*Exercise*
Only the lines from the line containing "1200x646 pixels. Task: Open" to the end of the entries, both included, belong in your answer, and each must match exactly.

*Data to examine*
━━━━

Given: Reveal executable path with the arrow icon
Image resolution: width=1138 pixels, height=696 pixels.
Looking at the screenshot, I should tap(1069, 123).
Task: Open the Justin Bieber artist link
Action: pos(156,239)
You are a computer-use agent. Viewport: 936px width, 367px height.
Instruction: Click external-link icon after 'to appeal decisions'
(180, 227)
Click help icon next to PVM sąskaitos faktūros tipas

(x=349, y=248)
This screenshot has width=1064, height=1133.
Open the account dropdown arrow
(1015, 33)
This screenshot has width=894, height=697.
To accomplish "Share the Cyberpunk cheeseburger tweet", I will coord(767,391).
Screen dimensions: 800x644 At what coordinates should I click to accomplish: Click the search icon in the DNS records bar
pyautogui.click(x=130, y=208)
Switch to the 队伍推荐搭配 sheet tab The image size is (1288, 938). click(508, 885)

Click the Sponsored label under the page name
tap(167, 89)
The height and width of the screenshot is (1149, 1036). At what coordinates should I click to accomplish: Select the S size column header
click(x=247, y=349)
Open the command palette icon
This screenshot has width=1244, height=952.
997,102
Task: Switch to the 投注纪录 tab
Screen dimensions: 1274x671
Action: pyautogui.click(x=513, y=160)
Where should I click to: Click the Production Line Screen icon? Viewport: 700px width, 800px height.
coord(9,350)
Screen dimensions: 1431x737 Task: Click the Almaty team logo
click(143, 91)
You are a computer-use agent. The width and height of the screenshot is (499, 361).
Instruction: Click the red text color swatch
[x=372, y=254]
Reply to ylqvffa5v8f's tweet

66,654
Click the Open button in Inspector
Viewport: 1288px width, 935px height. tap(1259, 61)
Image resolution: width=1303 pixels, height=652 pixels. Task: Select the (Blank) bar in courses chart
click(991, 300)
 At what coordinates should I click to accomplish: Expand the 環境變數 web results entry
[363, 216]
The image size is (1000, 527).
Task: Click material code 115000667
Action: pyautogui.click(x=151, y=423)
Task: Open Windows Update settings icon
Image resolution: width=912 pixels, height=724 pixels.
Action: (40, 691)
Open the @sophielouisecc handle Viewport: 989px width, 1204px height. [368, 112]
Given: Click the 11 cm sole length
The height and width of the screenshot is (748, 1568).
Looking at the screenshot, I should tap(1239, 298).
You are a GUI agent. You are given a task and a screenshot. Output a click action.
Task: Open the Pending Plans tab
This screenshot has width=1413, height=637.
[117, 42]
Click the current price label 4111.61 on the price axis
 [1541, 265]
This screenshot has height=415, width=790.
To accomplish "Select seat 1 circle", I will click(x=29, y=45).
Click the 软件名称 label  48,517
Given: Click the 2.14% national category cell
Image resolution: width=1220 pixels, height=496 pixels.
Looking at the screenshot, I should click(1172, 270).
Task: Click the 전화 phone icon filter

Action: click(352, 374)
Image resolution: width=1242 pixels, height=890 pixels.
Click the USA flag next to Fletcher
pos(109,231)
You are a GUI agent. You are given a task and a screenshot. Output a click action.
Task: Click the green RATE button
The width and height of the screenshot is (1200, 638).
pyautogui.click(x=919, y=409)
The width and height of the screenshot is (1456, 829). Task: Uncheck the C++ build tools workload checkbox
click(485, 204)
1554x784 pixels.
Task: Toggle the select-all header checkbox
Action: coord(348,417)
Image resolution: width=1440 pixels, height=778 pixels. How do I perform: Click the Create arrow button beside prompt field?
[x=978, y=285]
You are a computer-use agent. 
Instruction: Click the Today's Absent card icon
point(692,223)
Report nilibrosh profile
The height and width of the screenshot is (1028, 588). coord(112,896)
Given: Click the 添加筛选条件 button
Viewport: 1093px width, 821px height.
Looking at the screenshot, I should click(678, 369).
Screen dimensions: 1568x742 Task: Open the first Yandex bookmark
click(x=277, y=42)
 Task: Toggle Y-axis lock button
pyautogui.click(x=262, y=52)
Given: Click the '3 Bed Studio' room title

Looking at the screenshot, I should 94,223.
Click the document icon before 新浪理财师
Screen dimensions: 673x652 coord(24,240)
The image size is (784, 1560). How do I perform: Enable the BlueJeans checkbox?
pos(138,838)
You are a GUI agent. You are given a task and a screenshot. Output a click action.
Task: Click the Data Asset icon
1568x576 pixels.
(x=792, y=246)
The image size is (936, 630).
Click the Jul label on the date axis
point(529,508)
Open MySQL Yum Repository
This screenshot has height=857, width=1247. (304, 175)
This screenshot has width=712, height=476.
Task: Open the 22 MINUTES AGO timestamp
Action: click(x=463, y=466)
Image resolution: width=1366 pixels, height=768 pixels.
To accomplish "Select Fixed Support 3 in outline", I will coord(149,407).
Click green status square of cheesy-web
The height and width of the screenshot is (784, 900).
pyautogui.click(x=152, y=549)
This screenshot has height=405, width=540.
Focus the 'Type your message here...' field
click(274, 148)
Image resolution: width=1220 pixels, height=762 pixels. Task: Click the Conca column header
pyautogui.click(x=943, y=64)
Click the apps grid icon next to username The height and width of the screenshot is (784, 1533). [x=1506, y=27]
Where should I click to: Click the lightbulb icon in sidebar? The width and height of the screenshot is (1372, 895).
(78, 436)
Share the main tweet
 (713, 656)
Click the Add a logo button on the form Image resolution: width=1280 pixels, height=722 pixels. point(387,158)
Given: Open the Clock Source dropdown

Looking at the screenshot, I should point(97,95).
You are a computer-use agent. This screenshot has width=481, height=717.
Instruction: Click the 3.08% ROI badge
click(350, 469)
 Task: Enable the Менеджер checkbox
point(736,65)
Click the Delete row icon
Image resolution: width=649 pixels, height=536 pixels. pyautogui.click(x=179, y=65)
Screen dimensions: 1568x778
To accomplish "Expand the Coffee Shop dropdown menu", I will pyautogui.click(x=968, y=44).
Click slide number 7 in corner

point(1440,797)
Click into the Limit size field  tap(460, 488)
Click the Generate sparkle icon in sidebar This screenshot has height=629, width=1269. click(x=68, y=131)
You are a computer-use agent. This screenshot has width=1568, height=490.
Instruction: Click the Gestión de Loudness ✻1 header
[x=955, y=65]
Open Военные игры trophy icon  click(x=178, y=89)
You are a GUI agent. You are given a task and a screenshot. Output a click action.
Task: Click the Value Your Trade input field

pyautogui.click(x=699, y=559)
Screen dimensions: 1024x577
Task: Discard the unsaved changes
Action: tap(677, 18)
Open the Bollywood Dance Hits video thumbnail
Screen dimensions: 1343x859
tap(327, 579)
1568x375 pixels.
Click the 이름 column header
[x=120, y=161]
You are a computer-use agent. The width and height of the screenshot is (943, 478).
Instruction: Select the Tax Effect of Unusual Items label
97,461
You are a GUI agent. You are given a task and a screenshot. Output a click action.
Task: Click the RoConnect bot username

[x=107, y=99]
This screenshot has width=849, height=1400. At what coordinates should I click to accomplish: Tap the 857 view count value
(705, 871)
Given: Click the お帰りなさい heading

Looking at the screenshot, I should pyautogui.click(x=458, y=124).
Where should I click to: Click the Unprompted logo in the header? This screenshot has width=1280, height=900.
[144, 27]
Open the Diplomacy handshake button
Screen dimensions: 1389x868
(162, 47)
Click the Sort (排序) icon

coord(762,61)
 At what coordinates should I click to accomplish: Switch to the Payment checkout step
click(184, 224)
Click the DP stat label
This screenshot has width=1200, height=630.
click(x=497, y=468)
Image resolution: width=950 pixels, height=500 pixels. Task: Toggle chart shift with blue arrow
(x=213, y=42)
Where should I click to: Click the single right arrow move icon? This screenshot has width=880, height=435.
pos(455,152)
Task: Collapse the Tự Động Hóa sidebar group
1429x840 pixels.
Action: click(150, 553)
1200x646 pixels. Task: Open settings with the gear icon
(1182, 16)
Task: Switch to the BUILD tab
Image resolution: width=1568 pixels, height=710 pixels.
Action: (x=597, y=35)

━━━━

*Answer for the task*
1200x646 pixels. Task: Open settings with the gear icon
(1182, 16)
Task: Switch to the BUILD tab
Image resolution: width=1568 pixels, height=710 pixels.
Action: (x=597, y=35)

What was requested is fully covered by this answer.